* WHAT IS NEEDED *
In the listing below, look for "navigation" and copy every line that has it.

======

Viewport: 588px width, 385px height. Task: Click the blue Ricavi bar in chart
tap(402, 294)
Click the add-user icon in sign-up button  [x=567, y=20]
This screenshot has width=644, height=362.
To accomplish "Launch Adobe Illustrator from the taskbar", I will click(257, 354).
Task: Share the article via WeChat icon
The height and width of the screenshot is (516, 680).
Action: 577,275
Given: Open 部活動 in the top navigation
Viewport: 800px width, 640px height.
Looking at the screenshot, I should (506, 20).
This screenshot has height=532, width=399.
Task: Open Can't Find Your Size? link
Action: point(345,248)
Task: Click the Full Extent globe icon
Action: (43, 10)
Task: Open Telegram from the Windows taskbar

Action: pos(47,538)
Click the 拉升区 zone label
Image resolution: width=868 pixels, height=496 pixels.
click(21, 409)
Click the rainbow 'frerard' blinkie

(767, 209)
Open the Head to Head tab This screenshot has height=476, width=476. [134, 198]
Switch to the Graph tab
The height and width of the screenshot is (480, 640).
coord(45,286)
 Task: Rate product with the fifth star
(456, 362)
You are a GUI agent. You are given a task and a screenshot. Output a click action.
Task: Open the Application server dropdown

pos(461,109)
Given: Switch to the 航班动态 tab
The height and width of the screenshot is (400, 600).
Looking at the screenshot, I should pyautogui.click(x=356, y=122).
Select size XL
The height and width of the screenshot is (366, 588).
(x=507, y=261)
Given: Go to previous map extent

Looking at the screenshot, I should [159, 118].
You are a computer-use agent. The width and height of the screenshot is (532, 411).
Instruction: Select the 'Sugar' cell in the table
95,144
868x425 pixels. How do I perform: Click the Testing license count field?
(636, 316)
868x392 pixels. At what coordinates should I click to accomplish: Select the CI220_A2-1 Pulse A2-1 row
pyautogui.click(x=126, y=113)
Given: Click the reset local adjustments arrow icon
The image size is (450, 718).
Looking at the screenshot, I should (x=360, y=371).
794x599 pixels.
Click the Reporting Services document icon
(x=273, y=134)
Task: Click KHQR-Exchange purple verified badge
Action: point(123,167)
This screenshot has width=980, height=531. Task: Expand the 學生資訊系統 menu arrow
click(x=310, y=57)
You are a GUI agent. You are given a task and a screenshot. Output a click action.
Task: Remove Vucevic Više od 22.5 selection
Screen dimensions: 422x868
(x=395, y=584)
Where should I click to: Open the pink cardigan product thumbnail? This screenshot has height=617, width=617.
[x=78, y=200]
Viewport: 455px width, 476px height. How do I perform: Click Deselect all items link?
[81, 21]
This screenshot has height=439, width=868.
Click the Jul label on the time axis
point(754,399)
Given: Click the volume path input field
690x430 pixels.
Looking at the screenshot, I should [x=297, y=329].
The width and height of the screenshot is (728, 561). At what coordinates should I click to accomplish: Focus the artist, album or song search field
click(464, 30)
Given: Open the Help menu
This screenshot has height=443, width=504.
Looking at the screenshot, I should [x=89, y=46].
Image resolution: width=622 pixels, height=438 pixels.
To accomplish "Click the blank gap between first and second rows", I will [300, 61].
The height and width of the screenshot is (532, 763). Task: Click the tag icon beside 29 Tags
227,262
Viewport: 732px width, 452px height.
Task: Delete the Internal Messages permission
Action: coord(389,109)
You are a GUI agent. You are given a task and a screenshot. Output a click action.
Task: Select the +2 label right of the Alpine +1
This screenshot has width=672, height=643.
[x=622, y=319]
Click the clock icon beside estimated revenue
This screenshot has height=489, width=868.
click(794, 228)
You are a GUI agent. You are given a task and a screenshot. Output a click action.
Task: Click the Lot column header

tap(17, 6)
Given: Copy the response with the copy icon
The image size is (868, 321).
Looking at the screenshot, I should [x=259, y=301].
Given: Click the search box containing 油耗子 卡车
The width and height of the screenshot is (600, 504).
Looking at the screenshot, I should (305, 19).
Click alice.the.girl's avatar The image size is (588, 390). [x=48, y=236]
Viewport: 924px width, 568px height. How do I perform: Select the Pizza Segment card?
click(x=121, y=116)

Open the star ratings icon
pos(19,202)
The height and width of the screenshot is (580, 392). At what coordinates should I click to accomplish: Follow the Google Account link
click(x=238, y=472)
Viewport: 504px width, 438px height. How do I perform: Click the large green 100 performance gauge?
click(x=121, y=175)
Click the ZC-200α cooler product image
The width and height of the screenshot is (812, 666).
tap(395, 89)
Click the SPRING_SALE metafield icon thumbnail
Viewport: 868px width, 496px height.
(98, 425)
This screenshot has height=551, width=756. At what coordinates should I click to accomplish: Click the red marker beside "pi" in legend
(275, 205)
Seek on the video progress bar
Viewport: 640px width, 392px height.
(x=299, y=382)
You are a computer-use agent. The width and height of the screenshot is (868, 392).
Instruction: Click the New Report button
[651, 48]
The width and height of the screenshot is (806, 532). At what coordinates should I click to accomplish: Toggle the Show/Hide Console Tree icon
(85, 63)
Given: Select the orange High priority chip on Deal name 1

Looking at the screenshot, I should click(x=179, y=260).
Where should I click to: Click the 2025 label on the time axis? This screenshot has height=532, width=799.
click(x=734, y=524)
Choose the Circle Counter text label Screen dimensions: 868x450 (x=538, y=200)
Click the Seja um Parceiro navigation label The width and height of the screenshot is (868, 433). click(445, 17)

======

* EXERCISE RESPONSE *
Given: Open 部活動 in the top navigation
Click the Seja um Parceiro navigation label The width and height of the screenshot is (868, 433). click(445, 17)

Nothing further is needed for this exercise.